Entries on where items appear:
--- Start ---

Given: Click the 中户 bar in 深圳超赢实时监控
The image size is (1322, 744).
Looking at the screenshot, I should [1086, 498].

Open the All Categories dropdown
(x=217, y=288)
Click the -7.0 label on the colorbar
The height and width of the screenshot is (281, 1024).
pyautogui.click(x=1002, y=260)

--- End ---
--- Start ---

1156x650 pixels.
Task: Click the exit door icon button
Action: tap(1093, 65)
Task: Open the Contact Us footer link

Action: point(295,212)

--- End ---

**REQUEST**
Can you repeat the data between the line holding "Given: Click the 中户 bar in 深圳超赢实时监控" and the line holding "pyautogui.click(x=1002, y=260)", inclusive, word for word?

**EXERCISE RESPONSE**
Given: Click the 中户 bar in 深圳超赢实时监控
The image size is (1322, 744).
Looking at the screenshot, I should [1086, 498].

Open the All Categories dropdown
(x=217, y=288)
Click the -7.0 label on the colorbar
The height and width of the screenshot is (281, 1024).
pyautogui.click(x=1002, y=260)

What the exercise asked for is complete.